En consecuencia, el recurso ha de ser parcialmente estimado, razón por la que según previenen los artículos 239 y ss LECrim, se declaran de oficio las costas devengadas en esta segunda instancia.

Vistos los artículos citados y demás de general y pertinente aplicación,

PARTE DISPOSITIVA

LA SALA ACUERDA ESTIMAR PARCIALMENTE el Recurso de Apelación interpuesto por D. Lázaro , contra el Auto de fecha 21 de Marzo de 2.004, dictado por el Juzgado de Instrucción nº 3 de los de Bilbao, en las Diligencias Previas nº 1.014/04, de las que el presente Rollo de Apelación nº 240/04 dimana, y REVOCAR COMO REVOCAMOS el mismo en uno sólo de sus pronunciamientos, el referido a la prohibición de D. Lázaro a acercarse a Encarna , al domicilio de ésta y lugar donde se encuentre a menos de quinientos (500) metros que se rebaja a cincuenta (50) metros, CONFIRMANDO ÍNTEGRAMENTE el resto de pronunciamientos del mismo y con declaración de oficio de las costas devengadas en esta segunda instancia.
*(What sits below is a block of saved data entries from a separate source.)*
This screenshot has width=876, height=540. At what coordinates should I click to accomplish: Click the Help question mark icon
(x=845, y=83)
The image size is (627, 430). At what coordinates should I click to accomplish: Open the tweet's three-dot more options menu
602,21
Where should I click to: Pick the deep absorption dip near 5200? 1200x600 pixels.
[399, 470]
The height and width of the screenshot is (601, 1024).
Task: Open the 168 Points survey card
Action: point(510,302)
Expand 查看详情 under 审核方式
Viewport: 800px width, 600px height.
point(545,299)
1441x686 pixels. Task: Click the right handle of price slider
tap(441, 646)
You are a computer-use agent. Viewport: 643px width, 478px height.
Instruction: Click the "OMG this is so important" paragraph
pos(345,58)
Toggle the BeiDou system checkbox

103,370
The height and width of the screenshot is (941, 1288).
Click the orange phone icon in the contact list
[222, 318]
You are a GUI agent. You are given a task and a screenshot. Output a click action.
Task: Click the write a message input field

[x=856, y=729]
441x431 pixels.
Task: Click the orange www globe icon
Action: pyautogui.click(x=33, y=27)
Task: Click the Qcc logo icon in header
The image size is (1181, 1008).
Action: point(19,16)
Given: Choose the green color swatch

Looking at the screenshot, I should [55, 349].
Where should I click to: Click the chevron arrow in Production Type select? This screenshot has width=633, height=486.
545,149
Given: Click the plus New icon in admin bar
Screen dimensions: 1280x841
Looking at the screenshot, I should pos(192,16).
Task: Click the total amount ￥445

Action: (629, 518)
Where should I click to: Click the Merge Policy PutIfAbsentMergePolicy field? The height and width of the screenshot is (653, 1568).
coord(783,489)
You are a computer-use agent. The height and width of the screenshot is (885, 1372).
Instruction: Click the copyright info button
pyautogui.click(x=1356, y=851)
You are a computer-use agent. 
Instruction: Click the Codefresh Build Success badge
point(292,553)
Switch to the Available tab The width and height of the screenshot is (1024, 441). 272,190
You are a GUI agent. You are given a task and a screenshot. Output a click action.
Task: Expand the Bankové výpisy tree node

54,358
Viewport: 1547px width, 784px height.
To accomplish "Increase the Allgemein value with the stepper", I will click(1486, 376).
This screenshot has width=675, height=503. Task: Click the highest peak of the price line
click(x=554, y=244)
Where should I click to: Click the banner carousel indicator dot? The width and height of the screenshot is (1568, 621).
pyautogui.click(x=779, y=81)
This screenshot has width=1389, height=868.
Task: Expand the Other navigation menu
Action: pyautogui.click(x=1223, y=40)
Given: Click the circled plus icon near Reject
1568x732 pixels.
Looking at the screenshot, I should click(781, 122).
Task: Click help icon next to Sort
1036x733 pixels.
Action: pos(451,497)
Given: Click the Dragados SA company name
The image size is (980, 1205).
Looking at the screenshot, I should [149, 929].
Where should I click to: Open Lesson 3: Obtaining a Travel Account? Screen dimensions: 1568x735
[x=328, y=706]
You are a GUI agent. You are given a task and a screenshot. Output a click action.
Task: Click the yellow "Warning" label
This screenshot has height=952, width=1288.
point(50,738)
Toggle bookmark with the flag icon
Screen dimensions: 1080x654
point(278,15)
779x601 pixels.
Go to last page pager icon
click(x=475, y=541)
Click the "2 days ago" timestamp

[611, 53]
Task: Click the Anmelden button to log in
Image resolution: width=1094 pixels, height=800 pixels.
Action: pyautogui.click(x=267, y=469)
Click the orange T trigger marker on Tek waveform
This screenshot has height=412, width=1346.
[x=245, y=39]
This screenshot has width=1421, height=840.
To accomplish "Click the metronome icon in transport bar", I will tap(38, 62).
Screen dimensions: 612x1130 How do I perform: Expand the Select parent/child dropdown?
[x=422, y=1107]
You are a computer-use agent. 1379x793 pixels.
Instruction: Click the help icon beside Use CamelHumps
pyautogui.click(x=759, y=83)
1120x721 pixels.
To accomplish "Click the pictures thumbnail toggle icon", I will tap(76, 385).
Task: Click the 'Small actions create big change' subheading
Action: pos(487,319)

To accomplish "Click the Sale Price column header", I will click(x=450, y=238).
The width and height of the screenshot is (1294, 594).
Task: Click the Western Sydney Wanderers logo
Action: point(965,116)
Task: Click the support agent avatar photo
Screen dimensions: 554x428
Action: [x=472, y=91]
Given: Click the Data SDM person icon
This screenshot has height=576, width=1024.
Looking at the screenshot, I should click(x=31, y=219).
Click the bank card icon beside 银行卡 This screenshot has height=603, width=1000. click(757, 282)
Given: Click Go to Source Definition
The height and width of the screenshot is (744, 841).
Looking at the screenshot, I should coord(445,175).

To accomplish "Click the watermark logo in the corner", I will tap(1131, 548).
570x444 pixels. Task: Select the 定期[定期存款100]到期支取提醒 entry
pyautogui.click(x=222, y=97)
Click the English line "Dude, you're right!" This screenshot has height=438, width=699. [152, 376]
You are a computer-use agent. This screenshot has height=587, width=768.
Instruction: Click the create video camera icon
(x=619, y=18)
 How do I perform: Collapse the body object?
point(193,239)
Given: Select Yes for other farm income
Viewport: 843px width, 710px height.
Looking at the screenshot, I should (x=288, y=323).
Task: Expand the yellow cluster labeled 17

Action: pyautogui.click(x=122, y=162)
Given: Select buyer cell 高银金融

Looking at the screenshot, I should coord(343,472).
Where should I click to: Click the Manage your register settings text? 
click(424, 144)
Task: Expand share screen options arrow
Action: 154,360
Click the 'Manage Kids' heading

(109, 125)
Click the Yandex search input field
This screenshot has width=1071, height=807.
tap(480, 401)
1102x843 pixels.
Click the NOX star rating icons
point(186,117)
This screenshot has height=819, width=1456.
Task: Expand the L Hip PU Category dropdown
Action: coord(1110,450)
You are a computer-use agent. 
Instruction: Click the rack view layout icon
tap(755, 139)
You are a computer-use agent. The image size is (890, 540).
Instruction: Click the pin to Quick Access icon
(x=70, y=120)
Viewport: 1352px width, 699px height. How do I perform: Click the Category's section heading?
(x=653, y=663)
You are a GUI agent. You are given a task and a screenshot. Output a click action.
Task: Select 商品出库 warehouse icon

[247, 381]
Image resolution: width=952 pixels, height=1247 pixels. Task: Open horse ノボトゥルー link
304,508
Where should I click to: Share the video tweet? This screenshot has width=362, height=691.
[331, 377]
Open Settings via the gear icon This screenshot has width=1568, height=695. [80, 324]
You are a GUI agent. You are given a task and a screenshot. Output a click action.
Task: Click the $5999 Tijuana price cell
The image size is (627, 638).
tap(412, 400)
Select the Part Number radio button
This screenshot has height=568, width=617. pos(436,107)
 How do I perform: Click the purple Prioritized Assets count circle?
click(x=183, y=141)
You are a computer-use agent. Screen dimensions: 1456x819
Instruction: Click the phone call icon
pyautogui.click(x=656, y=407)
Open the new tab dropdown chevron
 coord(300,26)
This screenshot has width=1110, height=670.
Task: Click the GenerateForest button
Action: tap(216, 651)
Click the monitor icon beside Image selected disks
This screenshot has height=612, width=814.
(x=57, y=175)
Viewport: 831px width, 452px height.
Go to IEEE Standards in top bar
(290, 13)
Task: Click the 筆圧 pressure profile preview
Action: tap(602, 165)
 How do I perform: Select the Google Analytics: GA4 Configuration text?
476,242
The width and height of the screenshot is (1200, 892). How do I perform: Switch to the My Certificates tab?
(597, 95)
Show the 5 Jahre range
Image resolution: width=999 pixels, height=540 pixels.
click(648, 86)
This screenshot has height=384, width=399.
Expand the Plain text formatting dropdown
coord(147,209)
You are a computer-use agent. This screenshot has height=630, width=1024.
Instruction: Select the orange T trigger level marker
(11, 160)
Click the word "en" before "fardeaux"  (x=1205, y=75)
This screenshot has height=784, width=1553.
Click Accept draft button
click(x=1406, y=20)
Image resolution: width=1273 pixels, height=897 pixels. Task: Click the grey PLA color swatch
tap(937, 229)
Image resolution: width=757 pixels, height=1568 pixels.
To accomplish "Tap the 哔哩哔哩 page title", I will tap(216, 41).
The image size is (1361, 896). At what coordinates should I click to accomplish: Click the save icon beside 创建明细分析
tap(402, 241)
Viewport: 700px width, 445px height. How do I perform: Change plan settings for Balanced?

Notifíquese la presente resolución al Ministerio Fiscal y a las partes, con la advertencia de que la misma no es susceptible de recurso ordinario alguno.

Devuélvanse los autos al Juzgado de que proceden, con testimonio de esta sentencia, para su conocimiento y cumplimiento.

Así, por este auto, lo acuerdan, mandan y firman los/as Ilmos/as. Sres/as. que lo encabezan. Doy fe.